社説(10月23日)社会保障政策 財源論じて将来像示せ

 有権者が重視する年金、医療、介護などの社会保障政策は、少子高齢化もあり課題が山積している。支え手である現役世代の負担は重くなるばかりで、不安が増す。選挙戦では、財源を含めた社会保障制度の具体的な将来像を示してほしい。
 社会保障の給付は2018年度の120兆円から25年度には140兆円に増える。65歳以上の高齢者人口がピークを迎える40年度は190兆円あまりになると推計される。
 各党は国民に「痛み」を伴う政策を語らず、明確な財源確保策を示していない。新型コロナウイルスの感染拡大で日本の財政は悪化し、借金は過去最高の1220兆円超となった。国債発行を当てにして財源の議論を後回しにするなら、若い世代への「つけ」が膨らむだけだ。
 自民党は公約に「持続可能な全世代型社会保障の構築」を掲げる。年金水準確保や子育て支援、介護人材の処遇改善を訴えるが、具体策には乏しい。
 立憲民主党は「高齢者医療制度の抜本的な改革を行う」とするが、中身は高所得者に負担増を求めるぐらいだ。
 コロナで傷ついた経済の再生に向け、大半の野党は消費税率の引き下げや廃止を公約とした。だが、岸田文雄首相は「消費税は社会保障の財源として、触れることは考えていない」と税率10%の維持を強調する。

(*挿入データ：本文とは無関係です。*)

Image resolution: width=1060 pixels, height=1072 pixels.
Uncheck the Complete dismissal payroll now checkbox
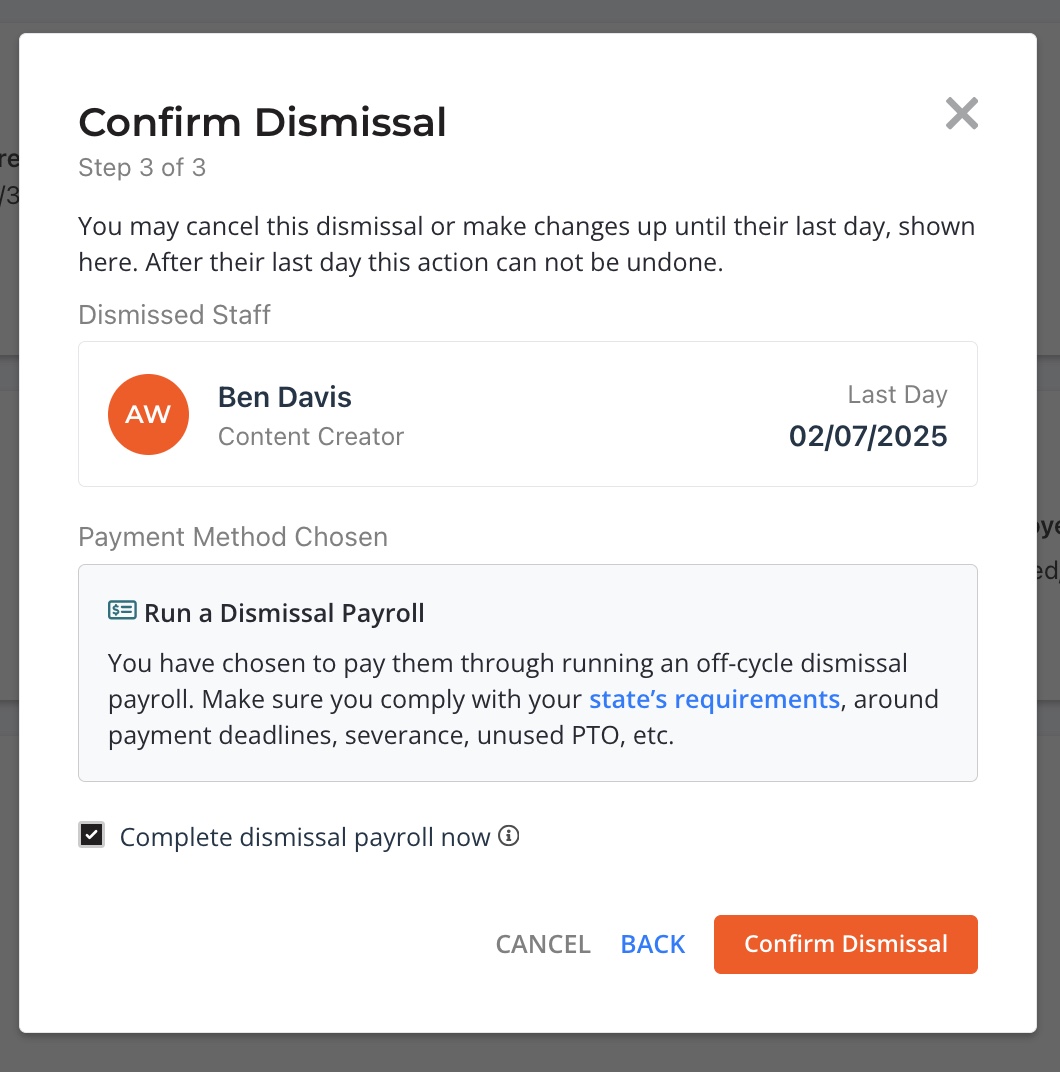(92, 835)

 消費税を5%に減税した場合、13兆円程度税収が減る。社会保障費などの財源について立民、共産両党は法人税の増税に触れるが、大半の党は国債発行で借り入れるとしている。
 旧民主党政権時代、旧民主、自民、公明の3党合意による「社会保障と税の一体改革」で消費税を8%から10%に上げる際に増税分を社会保障に使うこととなった。だが、自民党政権は4年前、国の借金返済を先送りし、少子化対策などに充てる使途変更をした。消費税が社会保障の財源として機能しているかのチェックも忘れてはいけない。
 22年には団塊の世代(1947~49年生まれ)が後期高齢者となる75歳になり始める。総務省の推計によれば、2018年の75歳以上の人口は1798万人で団塊の世代が全て後期高齢者となる25年には2180万人と382万人増える。現役世代は少子化で減り続ける。医療費、介護費が膨張していくことは明らかで、社会保障費の逼迫[ひっぱく]度合いは加速する。
 給付が現役世代に少なく、高齢者中心だった社会保障制度を見直し、切れ目なく全ての世代が公平に支え合う「全世代型社会保障」の構築を目指した政府の検討会議は、昨年末に最終報告をまとめた。
 従来の75歳以上の医療費窓口負担は現役世代並みの収入がある人は3割で、その他は原則1割だった。単身の収入200万円以上(複数人の世帯合計なら320万円以上)の人を2割負担とする改革で、6月に関連法改正案が成立した。
 ただ、2割負担の対象は所得上位30%にとどまる。高齢者への負担増には限界があり、医療費の抑制効果は限定的といえよう。社会保障制度は支える人と支えられる人が安心して生活できる給付と負担のバランスが求められる。長期的な視野を持ち、制度のより一層の改革が必要だ。
 岸田首相は所信表明で、コロナ禍で困窮した非正規労働者、子育て世代への給付金支援に取り組む決意を示した。「低所得者を対象に年12万円給付」とした立民など野党もこぞって生活困窮者への現金給付を訴える。だが、規模を争うだけでは、対立軸は見えづらい。
 給付だけにとどまらず、社会保障の支え手を増やすためにも、就業希望者に多様な働き方ができる環境を整備することが必要だ。将来のビジョンはあるのか。しっかりと見極めたい。